NYC Taxi data using dask_cudf#

Import cuxfilter#

[1]:
from cuxfilter import charts
import cuxfilter
from bokeh import palettes
from cuxfilter.layouts import feature_and_double_base

import cudf, dask_cudf

from dask.distributed import Client, wait
from dask_cuda import LocalCUDACluster

cluster = LocalCUDACluster()
client = Client(cluster)
client
2023-08-04 09:36:04,146 - distributed.comm.ucx - WARNING - Worker with process ID 1749082 should have a CUDA context assigned to device 0 (b'GPU-c7acdf78-2f19-d90c-d052-c058fd2aea86'), but instead the CUDA context is on device 1 (b'GPU-0fe3b0d0-5693-64c1-43e2-124758c12417'). This is often the result of a CUDA-enabled library calling a CUDA runtime function before Dask-CUDA can spawn worker processes. Please make sure any such function calls don't happen at import time or in the global scope of a program.
2023-08-04 09:36:04,217 - distributed.comm.ucx - WARNING - Worker with process ID 1749084 should have a CUDA context assigned to device 1 (b'GPU-0fe3b0d0-5693-64c1-43e2-124758c12417'), but instead the CUDA context is on device 0 (b'GPU-c7acdf78-2f19-d90c-d052-c058fd2aea86'). This is often the result of a CUDA-enabled library calling a CUDA runtime function before Dask-CUDA can spawn worker processes. Please make sure any such function calls don't happen at import time or in the global scope of a program.
[1]:

Client

Client-011bc397-32e5-11ee-afe5-38d547278a24

Connection method: Cluster object Cluster type: dask_cuda.LocalCUDACluster
Dashboard: http://127.0.0.1:8787/status

Cluster Info

[2]:
#update data_dir if you have downloaded datasets elsewhere
DATA_DIR = './data'

Download required datasets#

[ ]:
from cuxfilter.sampledata import datasets_check
datasets_check('nyc_taxi', base_dir=DATA_DIR)

preprocess the data#

[ ]:
cudf_df = cudf.read_csv(DATA_DIR + '/nyc_taxi.csv')

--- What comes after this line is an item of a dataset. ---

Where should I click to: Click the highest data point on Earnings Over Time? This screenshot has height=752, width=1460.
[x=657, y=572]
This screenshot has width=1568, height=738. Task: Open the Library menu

from pyproj import Proj, Transformer

# Apply transformation
transform_4326_to_3857 = Transformer.from_crs('epsg:4326', 'epsg:3857')
cudf_df['dropoff_x'], cudf_df['dropoff_y'] = transform_4326_to_3857.transform(
                                                cudf_df['dropoff_latitude'].values_host, cudf_df['dropoff_longitude'].values_host
                                            )

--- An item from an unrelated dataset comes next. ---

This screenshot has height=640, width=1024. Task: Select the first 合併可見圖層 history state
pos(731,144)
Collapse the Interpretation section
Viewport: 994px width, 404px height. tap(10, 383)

cudf_df = cudf_df.drop(['dropoff_latitude', 'dropoff_longitude'], axis=1)
cudf_df = cudf_df.dropna(axis=0)

# Filter over Manhattan
cudf_df = cudf_df[
    (cudf_df.dropoff_x > -8239910.23) & (cudf_df.dropoff_x < -8229529.24) & (cudf_df.dropoff_y > 4968481.34) & (cudf_df.dropoff_y < 4983152.92)
]

cudf_df.tpep_pickup_datetime = cudf.to_datetime(cudf_df.tpep_pickup_datetime, format="%Y-%m-%d")
cudf_df.tpep_dropoff_datetime = cudf.to_datetime(cudf_df.tpep_dropoff_datetime, format="%Y-%m-%d")
cudf_df.head()

Convert cudf df to dask_cudf df#

[ ]:
cudf_df = dask_cudf.from_cudf(cudf_df, npartitions=2).persist()

Read the dataset#

[ ]:
cux_df = cuxfilter.DataFrame.from_dataframe(cudf_df)

Define charts#

Uncomment the below lines and replace MAPBOX_TOKEN with mapbox token string if you want to use mapbox map-tiles. Can be created for free here -https://www.mapbox.com/help/define-access-token/

[ ]:
#from cuxfilter.assets.custom_tiles import get_provider, Vendors
#tile_provider = get_provider(Vendors.MAPBOX_LIGHT, access_token=MAPBOX_TOKEN)
[ ]:
chart1 = charts.scatter(x='dropoff_x',
                         y='dropoff_y',
                         aggregate_fn='mean',aggregate_col='payment_type', pixel_shade_type='log', legend_position='top_right',
                         tile_provider="CartoLight", x_range=(-8239910.23,-8229529.24), y_range=(4968481.34,4983152.92)), unselected_alpha=0.2

chart2 = charts.bar('passenger_count', data_points=9)
chart3 = cuxfilter.charts.bar('tpep_pickup_datetime')
chart4 = cuxfilter.charts.date_range_slider('tpep_dropoff_datetime')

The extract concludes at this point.